Riding on the success of their screw-in filters they have decided to enter into the realm of the very competitive market of square filters. These filters are primarily used tripod-mounted by Landscape Photographers, which would have to be the most popular photography genre amongst professionals and enthusiasts alike. They are generally used on ultra-wide-angle and wide-angle lenses but naturally can be used on any focal length. So there definitely is a very large market for this kind of filter.

Please Note: We are not particularly brand loyal. We will always recommend a product based on its quality and price. If a $132.00 (less 15% discount we are offering readers) filter provides the same results, if not better than a $240.00 filter we would naturally recommend the cheaper filter regardless of our affiliations with the more expensive brand.

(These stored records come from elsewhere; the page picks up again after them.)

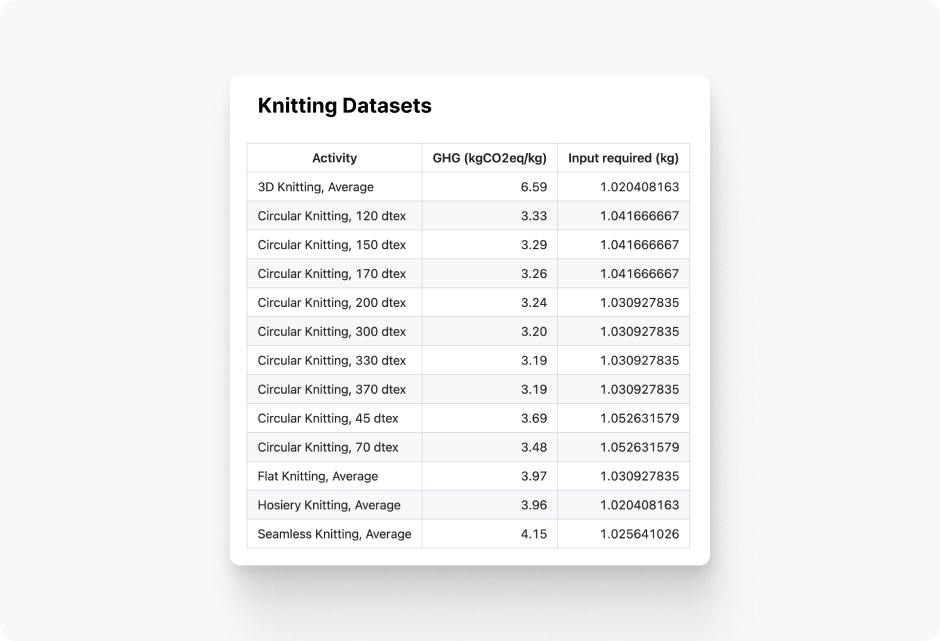Click the 1.025641026 input value
940x641 pixels.
coord(640,534)
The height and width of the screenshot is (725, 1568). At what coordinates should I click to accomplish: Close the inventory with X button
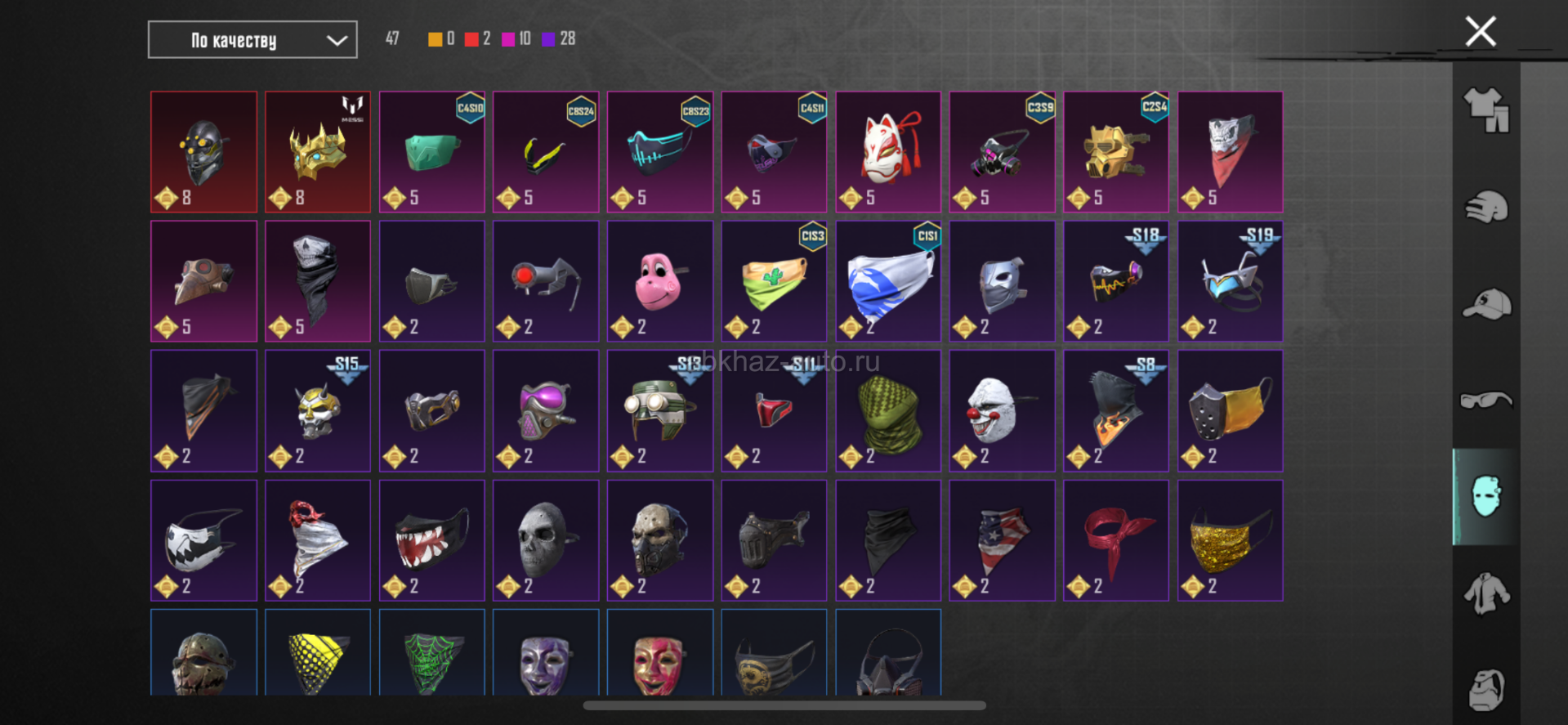pos(1480,32)
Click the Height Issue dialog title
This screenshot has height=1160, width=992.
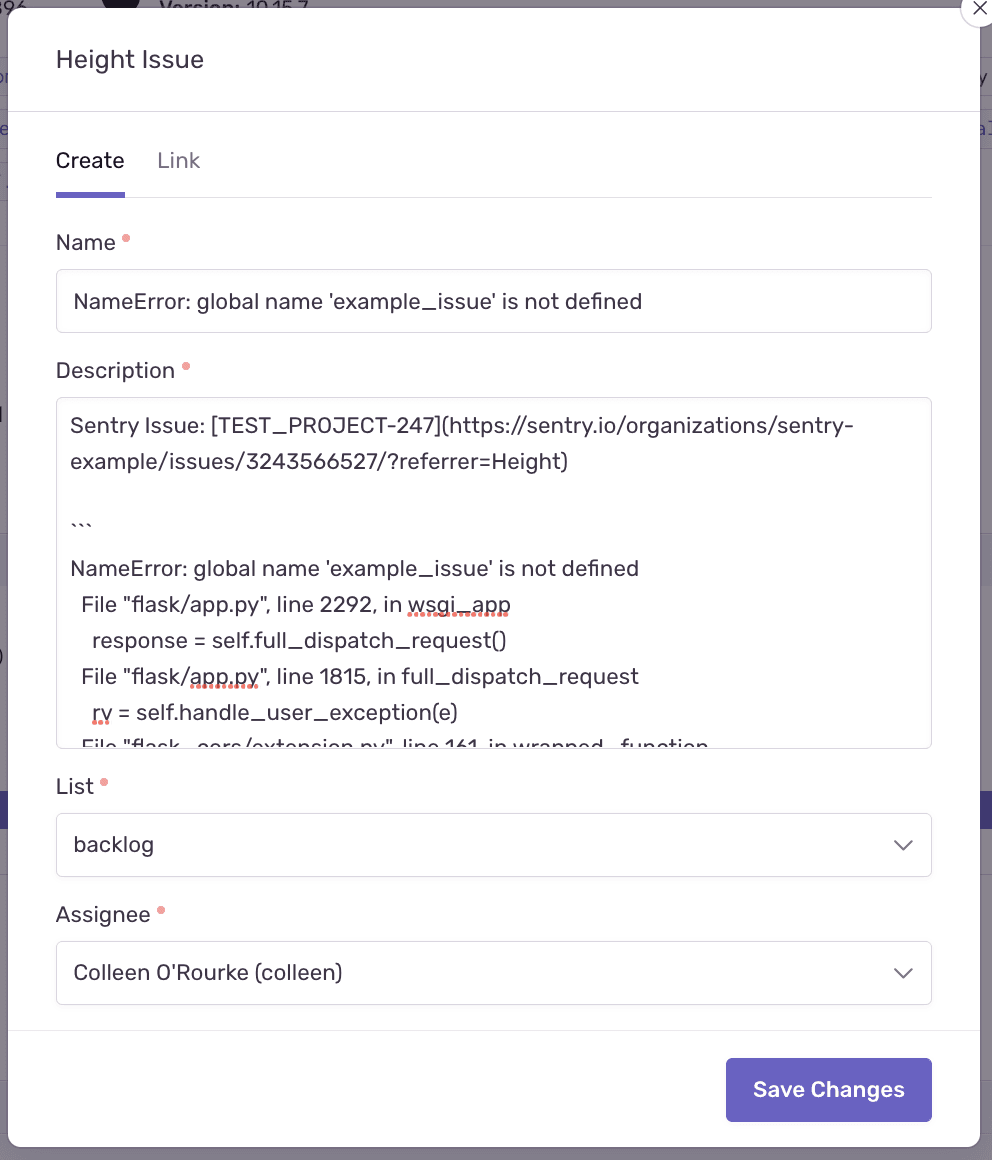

So, why should you buy the GOBE 100mm Square ND Filter? We’ll get to that a little bit further down.

So, what is an ND filter?

An ND filter is a neutral density filter that reduces the amount of light that reaches the film/sensor. The filter usually comes in a variety of strengths varying anywhere between 1 stop to 20 stops. Each filter will have a fixed strength, unlike a screw-in variable ND filter that can be adjusted manually. An ND filter can also be used in conjunction with an ND Graduated filter and CPL filter if using a filter holder.

Why use an ND filter?

There are several reasons why you would use an ND Filter.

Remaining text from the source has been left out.